§ **THE PROBLEM**: Reproduce the passage of the HedinGate news post below, from "Seth Slabaugh has" up to and including "story to continue).", without changing a word.

§ **TEXT UNDER STUDY**:
------

Latest news on HedinGate from the Muncie newspaper

June 15, 2013 • 9:00 am

Seth Slabaugh has been covering the Eric Hedin case for the Muncie [Indiana] Star-Press, and has published a longish piece in today’s issue, “Panel investigates Christian BSU prof’s class” (note, it’s four pages long, so click at the bottom of the story to continue).

As you will remember, Eric Hedin is the Ball State University professor who taught an honors science class at that public university, a class that was infused with Christian religious prosyletizing, including teaching intelligent design. I became aware of this course through an anonymous student who complained to someone in the area, and that person then informed me. After investigating Hedin’s syllabus, I wrote to Hedin’s chair, letting him know about the course and its strongly pro-religion syllabus. The chairman blew me off, defending Hedin’s course as having been approved by the University and offering a diversity of viewpoints (not true). You can read more about Hedin’s course here.

------

§ **EXCERPTED RECORDS**:
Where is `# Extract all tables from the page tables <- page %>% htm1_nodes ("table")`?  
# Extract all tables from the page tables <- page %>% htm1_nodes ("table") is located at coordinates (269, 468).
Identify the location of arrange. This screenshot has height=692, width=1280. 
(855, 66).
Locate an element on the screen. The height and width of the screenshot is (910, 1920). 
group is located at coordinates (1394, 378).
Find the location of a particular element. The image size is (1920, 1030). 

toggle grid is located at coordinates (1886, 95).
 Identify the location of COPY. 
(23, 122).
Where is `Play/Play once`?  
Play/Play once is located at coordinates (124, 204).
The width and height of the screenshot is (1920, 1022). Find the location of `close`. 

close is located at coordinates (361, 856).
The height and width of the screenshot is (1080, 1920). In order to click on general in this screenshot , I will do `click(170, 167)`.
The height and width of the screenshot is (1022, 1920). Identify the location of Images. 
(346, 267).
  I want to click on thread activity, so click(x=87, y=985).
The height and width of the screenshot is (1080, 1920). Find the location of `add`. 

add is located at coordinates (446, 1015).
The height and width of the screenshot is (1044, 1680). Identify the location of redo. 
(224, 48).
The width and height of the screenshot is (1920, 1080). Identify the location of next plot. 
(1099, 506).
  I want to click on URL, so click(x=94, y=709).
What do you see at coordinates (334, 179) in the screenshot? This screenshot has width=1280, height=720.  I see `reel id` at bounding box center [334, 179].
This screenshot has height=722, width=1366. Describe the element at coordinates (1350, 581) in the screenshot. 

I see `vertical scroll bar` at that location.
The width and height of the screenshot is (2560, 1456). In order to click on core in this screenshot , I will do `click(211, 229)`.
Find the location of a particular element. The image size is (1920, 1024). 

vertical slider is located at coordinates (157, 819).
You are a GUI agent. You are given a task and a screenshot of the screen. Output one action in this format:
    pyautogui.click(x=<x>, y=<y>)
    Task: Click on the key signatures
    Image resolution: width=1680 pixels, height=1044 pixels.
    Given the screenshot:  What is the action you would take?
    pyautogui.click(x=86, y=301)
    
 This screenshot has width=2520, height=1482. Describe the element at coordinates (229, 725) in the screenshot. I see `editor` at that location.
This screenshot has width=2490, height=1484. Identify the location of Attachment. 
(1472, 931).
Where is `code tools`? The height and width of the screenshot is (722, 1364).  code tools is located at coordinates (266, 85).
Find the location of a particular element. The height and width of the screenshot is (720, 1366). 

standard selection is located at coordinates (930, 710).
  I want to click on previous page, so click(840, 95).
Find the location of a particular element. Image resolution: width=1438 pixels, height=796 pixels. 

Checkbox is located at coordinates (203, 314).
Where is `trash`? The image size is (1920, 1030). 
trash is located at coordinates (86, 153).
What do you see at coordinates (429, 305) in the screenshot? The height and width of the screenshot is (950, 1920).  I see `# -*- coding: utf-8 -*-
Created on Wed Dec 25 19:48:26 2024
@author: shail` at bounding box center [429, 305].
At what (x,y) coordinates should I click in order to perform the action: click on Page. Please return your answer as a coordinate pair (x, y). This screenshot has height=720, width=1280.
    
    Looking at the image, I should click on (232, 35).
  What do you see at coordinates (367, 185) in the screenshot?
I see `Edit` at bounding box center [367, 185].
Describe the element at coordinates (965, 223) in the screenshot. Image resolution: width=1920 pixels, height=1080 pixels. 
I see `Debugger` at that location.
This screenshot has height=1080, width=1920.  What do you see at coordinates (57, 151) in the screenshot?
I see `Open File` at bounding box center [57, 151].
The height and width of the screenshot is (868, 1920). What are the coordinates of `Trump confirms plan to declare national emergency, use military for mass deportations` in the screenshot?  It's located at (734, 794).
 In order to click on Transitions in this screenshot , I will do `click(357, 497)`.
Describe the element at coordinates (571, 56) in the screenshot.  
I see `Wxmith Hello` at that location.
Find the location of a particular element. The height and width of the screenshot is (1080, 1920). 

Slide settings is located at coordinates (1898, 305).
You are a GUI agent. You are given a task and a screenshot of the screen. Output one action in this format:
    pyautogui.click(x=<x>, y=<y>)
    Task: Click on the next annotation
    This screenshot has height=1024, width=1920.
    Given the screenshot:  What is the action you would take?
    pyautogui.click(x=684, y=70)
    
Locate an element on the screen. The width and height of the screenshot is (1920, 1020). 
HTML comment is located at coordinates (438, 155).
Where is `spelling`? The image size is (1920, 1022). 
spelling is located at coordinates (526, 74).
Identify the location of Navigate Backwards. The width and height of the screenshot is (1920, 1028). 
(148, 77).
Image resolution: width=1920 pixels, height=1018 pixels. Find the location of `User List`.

------

§ **YOUR SOLUTION**:
Seth Slabaugh has been covering the Eric Hedin case for the Muncie [Indiana] Star-Press, and has published a longish piece in today’s issue, “Panel investigates Christian BSU prof’s class” (note, it’s four pages long, so click at the bottom of the story to continue).